2. Crypto is a hedge against the financial system
The traditional financial system has several drawbacks:
Inflation is a real risk. For example, US inflation is at 6% as of November 2021. If you have your money in a bank savings account earning 0.5% APY, then you're losing 5.5% every year. Bitcoin is a particularly good hedge against inflation because it's capped at 21M coins vs. governments that can always print more fiat currency.
Banks might not have your best interests in mind. Banks extract high fees, don’t work on the weekends, and could compromise your personal information (e.g., JP Morgan).
Banks aren’t available to everyone. 1.7 billion people don’t have a bank account (World Bank). 2/3rds of these people have a phone and might own crypto as their first financial asset.
Nobody knows what cryptocurrency prices will be like in the future. However, if cryptocurrencies continue to appreciate in value, they could stunt the growth of more traditional assets (e.g., gold, real estate) long-term.
That’s why it’s a good hedge to own some crypto long-term.
3. Crypto is needed to get things done
You can use crypto to:
Send money to anyone in the world with minimal fees.
Build and use decentralized apps that let people support creators, participate in communities, play games, and more.
Crypto is quickly becoming a utility in addition to an investment. At some point, you might need to hold some crypto just to participate in the economy.
What crypto to buy?
The global cryptocurrency market is $2.7T (November 2021). The top coins are:
Bitcoin | BTC (41% market share) launched in 2009 to be a “peer-to-peer electronic cash system” (whitepaper). Today, many people use Bitcoin as a store of value.
Ethereum | ETH (19%) launched in 2013 to let anyone “write smart contracts and decentralized apps (dapps)” (whitepaper).
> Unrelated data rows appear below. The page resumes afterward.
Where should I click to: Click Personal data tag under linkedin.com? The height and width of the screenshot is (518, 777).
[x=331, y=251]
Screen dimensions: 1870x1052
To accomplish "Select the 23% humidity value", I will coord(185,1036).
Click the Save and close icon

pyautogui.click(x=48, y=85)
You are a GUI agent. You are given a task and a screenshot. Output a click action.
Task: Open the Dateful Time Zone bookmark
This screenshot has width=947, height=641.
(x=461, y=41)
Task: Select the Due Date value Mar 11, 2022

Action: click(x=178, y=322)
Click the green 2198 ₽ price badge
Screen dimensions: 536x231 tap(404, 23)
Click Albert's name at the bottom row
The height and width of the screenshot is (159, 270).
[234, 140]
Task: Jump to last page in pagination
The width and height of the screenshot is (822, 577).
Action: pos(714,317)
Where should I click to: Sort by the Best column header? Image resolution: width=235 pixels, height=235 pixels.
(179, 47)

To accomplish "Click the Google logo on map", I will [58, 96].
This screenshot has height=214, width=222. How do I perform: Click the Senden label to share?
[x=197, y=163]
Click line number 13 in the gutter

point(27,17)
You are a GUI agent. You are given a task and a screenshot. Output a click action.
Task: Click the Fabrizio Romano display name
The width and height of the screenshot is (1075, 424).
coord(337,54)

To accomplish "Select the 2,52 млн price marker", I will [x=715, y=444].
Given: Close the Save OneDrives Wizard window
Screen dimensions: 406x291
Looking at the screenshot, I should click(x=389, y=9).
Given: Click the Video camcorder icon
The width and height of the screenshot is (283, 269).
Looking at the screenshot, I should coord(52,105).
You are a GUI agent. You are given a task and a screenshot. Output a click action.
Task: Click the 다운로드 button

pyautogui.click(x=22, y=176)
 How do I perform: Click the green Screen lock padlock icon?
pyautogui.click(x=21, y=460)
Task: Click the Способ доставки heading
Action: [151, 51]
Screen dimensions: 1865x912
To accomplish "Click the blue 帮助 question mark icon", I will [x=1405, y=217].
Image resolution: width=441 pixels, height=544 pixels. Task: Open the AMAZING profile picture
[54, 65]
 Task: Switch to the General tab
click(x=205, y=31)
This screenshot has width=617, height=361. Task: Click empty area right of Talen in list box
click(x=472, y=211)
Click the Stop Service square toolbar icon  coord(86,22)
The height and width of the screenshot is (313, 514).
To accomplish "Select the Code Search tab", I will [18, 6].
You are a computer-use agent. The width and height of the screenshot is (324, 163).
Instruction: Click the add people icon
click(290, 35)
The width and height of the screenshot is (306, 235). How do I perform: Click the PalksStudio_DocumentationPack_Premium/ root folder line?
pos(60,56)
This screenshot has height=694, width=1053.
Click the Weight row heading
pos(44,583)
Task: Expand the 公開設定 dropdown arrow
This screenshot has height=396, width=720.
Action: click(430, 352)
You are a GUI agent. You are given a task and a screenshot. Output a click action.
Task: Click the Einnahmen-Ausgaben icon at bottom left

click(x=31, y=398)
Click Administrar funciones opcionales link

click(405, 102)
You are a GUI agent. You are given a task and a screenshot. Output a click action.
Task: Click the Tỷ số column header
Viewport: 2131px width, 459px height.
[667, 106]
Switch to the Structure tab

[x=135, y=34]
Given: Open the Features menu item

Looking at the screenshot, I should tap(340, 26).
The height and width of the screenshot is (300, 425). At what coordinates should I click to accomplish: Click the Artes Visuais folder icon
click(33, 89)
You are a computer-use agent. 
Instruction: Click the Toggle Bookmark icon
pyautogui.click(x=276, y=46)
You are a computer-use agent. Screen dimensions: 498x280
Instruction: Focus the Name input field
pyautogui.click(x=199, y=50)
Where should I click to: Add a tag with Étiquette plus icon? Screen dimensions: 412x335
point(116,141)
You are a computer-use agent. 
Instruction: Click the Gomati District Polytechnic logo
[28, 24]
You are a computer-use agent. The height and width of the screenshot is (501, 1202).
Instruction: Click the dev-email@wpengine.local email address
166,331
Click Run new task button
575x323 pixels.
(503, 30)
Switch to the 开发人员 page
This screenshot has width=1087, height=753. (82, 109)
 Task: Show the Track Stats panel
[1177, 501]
Eth has the largest dev ecosystem in crypto.
Binance | BNB (3%) launched in 2017 and moved to its own blockchain in 2020. You can use BNB to pay for fees on Binance, the world’s largest exchange.
Tether | USDT (2%) is a stablecoin that’s pegged to the US dollar but also faces some controversy. Other popular stablecoins include USDC (backed by fiat currency held in reserve) and DAI (backed by other crypto collateral like eth).
Solana | SOL (2%) launched in 2017 to be a “high-performance blockchain” (whitepaper). Solana currently offers higher transaction speeds and lower fees than Ethereum but is less decentralized.
We’re not here to give investment advice, but here are a few tips when choosing a cryptocurrency to buy:
Only invest what you can hold onto long-term (e.g., several years).
Most people start by investing in Bitcoin or Ethereum.
Remember, you can buy fractional shares (e.g., 0.01 Bitcoin).
Be careful FOMOing into a new coin. It could go down as fast as it goes up.
The last point bears repeating. We do not recommend FOMOing into the latest hot token. An example is SQUID token, which lost 99% of its value overnight ($2,861 to $0.0007) as its creators scammed investors out of $2.5M.
Where to buy crypto?
Most people buy cryptocurrency through an exchange. When selecting one, consider:
Security: Look for 2FA, offline asset storage, and insurance for your assets.
Liquidity: Look for high volumes that let you complete transactions faster.
Fees: Look for low transaction, withdrawal, and deposit fees.
User experience: Look for easy-to-use UX both on the web and mobile.
Customer support: Look for a reputation for solid customer support.
Cryptocurrency selection: Look for the coins that you want to hold.
Regional availability: Look for availability in your state or country.
Here are several popular exchanges that meet many of the criteria above:
Binance: The #1 global exchange with low fees, but unavailable in the US.
Coinbase: The #1 US exchange with great security, liquidity, and UX.
Kraken: Offers 50+ cryptocurrencies and lower fees vs. Coinbase.
Gemini: A popular US-based exchange that offers 10 free withdrawals a month.
The exchanges above are centralized in that you rely on a middleman to handle your wallet and transactions. You can also buy crypto from:
Decentralized exchanges (e.g., Uniswap) that don't have middlemen.
Consumer finance and stock brokerage apps (e.g., Cash App, Robinhood) that support both crypto and non-crypto transactions.